Foreign investment trends

Published August 8, 2005

THE foreign direct investment (FDI), a catalyst for the economic growth, has been a pressing need of the capital deficient economies of the developing world. It is a good cholesterol and is considered to be the mothers’ milk for the nascent and emerging economies.

One view is that foreign firms invest abroad in order to capitalize on some specific expertise or technology that domestic firms do not possess. The cost of capital explanation, however, suggests that the main enthusiasm for FDI is the movement of resources in search of maximum return.

FDI is thus seen as a means to extend capital control rather than as a means to shift resources from one country to other. Its flows into Pakistan seems to fit predominantly in corporate strategy by multinationals in order to consolidate a large foreign market.

FDI is thought to posses advantages over loans. First, equity financing requires payments only when investment earns a profit. While debt requires payment irrespective of return. Second, payment on FDI can be regulated by the host country while debt payments are out of its control. Third, much of the FDI consists of re-invested earnings, not all returns are repatriated, as opposed to loans.

What foreign investors want is to expand their operations in which they invest, seeking low taxes, high profits, if not immediately, at least in near future. But according to one study, tax holidays, fiscal concession, subsidies and import tariff protection are the wrong means to promote investment if the goal is to develop competitive and efficient industries.

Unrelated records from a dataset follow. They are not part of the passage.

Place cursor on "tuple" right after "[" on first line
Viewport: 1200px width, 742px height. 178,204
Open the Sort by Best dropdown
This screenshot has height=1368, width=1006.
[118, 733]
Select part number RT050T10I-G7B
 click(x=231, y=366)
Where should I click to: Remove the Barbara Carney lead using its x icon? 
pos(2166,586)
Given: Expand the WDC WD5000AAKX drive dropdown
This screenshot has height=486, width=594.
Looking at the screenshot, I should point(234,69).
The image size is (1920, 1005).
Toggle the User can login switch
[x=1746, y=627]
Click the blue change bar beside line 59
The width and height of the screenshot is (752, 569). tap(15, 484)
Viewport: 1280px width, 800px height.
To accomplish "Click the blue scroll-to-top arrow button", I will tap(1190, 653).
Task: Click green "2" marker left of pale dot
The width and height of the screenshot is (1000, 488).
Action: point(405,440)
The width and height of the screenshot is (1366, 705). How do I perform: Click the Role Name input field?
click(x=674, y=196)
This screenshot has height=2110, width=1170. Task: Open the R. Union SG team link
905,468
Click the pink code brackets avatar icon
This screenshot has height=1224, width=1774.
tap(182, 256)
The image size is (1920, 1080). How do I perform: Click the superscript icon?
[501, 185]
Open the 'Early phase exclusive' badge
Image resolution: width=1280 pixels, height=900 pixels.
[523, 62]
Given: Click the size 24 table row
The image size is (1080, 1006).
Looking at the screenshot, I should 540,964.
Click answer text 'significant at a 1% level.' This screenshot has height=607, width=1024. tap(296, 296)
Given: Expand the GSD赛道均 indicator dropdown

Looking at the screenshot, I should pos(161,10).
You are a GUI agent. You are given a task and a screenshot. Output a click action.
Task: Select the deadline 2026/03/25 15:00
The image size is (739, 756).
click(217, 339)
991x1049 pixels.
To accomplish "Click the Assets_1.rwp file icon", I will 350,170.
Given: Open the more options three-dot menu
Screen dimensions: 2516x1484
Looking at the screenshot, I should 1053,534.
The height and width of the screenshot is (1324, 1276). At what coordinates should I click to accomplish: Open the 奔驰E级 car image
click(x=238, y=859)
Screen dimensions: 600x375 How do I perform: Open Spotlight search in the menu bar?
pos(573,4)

A stable political and economic environment, enforcement of laws and contracts, a trained, skilled and disciplined labour force, critical support services and availability of quality infrastructure are the key factors for potential investors in making investment choices.

Global foreign direct investment (FDI) flows in 2004 are estimated to have risen by six per cent to $612 billion. As in 2003, however, flows to developed countries slumped, but that decline was offset by rising inflows into developing countries and central and eastern Europe . “This increase is good news for developing countries, which now account for an estimated 42 per cent of world FDI inflows, compared to 27 per cent during 2001-2003.

FDI inflows to Africa account for only three per cent of global FDI flows. Their inflow into Asia reached $166 billion, a 55 per cent increase over 2003. Improved economic performance, a more favourable policy environment and higher corporate profitability are key factors behind this performance. However, FDI flows to the various regions remain unevenly distributed, dominated by a few countries. China and Korea still account for the lion’s share of FDI attracted by Asia.

FDI flows to Latin America in 2004 rose for the first time in five years, up 37 per cent to$69 billion. Following the temporary decline to $27 billion in 2003, FDI inflows to Central and Eastern Europe (CEE) rebounded last year, reaching a record high of $36 billion. The trend is indicated in the Table.

The share of FDI flowing into Pakistan is negligible when compared with the opportunities and economic fundamentals of the country. The inflow into the country is less than one per cent of the total global FDI. The highest, Pakistan received for the first time was the amount of a little over $1 billion in 1995-96. In the past two years, FDI including privatization proceeds, have been around $1 billion, now targeted at $3.5 billion for current fiscal. Of the targeted amount, the bulk would be a major chunk of sale proceeds of PTCL (sold for $2.6 billion).

Given the size and dynamism of Pakistan economy, liberal FDI policy, the cheap labour force and its proximity to the markets of gulf and central Asia, Pakistan should be seen as a far more attractive destination for foreign investment.

Pakistan was among the first few countries in the region to open up the market in early nineties. Now the foreign investors can virtually invest in any sector except a very few.

The economic fundamentals have changed but lack of good governance, high cost of business, red tapism, cold war with India, political uncertainty, inadequate infrastructure, poor law and order situation, corruption, smuggling are the real impediments.

Traditional determinants of FDI are still relevant in attracting investment. The size and growth of domestic market, geographical proximity and access to key potential markets, including large regional markets, play a key role.

East European countries due to their geographical, ethnic and historical ties are in a better position to attract foreign investors and the countries of East Asia and Latin America are also strong candidates. India has also emerged since 1991 as a big contender for foreign investment. There is some concern that other South Asian countries including Pakistan and Africa will be left behind in this race unless corrective measures are taken and mindsets change.

Pakistan should bring economic stability through firm exchange rates, adequate foreign exchange reserves, price stability, favourable and fair return on investment.